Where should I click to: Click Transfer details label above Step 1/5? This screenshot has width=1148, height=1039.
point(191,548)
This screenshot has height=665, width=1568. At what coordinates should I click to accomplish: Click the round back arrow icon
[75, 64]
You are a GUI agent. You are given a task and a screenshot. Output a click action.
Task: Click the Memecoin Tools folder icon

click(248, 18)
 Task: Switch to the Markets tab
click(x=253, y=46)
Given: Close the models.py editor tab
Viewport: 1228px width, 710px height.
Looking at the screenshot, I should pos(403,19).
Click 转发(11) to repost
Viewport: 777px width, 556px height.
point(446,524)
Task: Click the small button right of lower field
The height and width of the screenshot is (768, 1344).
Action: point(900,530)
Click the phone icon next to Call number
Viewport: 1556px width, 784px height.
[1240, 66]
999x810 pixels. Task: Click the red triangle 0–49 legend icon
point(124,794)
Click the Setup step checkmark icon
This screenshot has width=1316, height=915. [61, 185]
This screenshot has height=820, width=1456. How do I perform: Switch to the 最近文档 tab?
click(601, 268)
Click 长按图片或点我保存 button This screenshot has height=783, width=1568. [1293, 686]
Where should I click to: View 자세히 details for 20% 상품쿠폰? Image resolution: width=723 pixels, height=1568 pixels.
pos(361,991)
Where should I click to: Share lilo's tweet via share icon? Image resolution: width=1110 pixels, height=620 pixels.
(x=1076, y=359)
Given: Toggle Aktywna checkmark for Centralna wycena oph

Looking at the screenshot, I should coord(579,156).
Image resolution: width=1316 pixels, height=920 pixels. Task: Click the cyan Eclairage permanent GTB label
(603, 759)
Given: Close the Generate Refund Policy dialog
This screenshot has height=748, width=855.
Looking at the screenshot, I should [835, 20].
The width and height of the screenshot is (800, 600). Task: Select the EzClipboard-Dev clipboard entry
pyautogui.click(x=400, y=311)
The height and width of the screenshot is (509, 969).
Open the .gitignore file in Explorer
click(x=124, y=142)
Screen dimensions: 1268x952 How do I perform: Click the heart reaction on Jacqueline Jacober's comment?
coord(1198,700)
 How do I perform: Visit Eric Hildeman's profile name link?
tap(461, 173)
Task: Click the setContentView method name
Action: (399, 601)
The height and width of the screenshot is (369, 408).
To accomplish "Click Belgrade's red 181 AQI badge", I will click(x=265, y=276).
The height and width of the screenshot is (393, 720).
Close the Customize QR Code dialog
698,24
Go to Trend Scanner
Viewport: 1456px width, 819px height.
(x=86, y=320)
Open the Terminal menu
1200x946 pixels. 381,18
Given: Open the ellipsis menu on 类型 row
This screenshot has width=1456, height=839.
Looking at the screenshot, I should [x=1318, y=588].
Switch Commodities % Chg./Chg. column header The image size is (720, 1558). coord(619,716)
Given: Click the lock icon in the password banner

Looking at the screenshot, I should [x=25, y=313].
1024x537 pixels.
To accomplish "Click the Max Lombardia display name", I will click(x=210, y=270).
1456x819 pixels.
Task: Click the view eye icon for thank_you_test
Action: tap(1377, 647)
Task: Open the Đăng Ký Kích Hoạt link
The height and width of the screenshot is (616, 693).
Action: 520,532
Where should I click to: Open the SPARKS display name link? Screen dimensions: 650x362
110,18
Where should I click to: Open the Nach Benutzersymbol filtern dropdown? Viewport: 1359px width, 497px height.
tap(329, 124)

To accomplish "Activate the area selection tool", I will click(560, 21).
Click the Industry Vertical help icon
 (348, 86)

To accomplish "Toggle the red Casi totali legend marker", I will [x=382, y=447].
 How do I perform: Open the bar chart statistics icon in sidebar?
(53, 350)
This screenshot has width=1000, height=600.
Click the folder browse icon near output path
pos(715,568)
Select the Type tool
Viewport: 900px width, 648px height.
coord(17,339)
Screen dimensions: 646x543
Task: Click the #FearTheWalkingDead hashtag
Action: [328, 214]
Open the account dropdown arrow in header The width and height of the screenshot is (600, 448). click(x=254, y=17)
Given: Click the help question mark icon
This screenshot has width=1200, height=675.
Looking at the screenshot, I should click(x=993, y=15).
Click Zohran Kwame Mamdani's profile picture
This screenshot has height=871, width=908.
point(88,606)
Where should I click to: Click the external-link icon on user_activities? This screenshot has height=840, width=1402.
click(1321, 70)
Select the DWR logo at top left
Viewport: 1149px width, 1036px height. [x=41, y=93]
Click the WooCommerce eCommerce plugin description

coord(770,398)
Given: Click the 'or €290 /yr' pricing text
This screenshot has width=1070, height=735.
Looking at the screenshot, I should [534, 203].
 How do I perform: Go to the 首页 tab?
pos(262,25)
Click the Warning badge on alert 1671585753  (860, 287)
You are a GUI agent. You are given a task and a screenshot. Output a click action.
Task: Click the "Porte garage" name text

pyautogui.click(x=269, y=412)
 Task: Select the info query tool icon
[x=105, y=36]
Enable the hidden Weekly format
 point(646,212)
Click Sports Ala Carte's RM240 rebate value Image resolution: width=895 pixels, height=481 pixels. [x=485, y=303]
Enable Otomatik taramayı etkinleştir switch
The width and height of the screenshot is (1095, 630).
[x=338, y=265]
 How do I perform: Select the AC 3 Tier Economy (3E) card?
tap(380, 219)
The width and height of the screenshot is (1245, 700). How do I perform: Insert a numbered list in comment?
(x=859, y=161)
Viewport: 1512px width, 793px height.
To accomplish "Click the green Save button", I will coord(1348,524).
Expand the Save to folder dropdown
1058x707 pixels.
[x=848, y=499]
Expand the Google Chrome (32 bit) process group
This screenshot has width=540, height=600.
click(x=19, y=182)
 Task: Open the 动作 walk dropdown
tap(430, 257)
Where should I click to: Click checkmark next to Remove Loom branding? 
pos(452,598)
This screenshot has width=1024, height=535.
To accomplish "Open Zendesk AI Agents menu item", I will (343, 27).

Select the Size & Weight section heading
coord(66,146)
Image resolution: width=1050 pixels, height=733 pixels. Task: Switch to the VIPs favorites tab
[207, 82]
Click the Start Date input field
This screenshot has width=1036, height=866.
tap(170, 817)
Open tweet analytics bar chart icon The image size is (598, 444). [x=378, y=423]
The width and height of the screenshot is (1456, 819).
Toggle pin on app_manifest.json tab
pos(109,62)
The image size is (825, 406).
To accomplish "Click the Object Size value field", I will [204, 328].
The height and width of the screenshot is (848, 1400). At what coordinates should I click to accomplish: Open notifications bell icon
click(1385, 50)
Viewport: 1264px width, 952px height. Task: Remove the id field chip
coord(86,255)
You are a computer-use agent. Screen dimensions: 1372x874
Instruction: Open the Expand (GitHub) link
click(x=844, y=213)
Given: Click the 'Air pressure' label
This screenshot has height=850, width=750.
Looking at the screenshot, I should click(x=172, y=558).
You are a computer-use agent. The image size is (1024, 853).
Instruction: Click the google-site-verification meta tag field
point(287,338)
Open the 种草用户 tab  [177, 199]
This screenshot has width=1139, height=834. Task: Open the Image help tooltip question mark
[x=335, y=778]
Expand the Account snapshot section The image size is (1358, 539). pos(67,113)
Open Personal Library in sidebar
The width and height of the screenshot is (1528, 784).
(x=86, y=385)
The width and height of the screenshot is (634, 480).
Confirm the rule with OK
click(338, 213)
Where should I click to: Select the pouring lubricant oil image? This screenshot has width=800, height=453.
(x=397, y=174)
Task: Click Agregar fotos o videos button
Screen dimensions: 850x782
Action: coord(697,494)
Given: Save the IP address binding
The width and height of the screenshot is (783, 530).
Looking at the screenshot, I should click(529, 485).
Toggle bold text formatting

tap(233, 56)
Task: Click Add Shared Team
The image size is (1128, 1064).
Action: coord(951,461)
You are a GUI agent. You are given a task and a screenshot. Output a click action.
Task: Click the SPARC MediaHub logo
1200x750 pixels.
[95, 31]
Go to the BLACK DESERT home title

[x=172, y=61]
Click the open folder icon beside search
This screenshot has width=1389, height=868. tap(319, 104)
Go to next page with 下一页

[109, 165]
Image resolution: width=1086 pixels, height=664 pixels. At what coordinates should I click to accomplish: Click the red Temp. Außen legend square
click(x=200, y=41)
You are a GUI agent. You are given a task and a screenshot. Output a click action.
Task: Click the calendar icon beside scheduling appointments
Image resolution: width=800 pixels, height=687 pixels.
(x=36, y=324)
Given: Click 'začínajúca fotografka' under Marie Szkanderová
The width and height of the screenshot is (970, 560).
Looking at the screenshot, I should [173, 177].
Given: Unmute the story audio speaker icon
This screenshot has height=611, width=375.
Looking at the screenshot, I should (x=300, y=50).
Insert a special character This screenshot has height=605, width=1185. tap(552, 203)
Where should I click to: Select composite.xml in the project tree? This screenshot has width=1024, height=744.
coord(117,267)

★ ★ ★ ★ ★

Copy the entries from the line with "How do I perform: Select" to the line with "[x=848, y=499]", swapping "numbered list" for "bulleted list" and leaving everything else unchanged.

 How do I perform: Select the AC 3 Tier Economy (3E) card?
tap(380, 219)
The width and height of the screenshot is (1245, 700). How do I perform: Insert a bulleted list in comment?
(x=859, y=161)
Viewport: 1512px width, 793px height.
To accomplish "Click the green Save button", I will coord(1348,524).
Expand the Save to folder dropdown
1058x707 pixels.
[x=848, y=499]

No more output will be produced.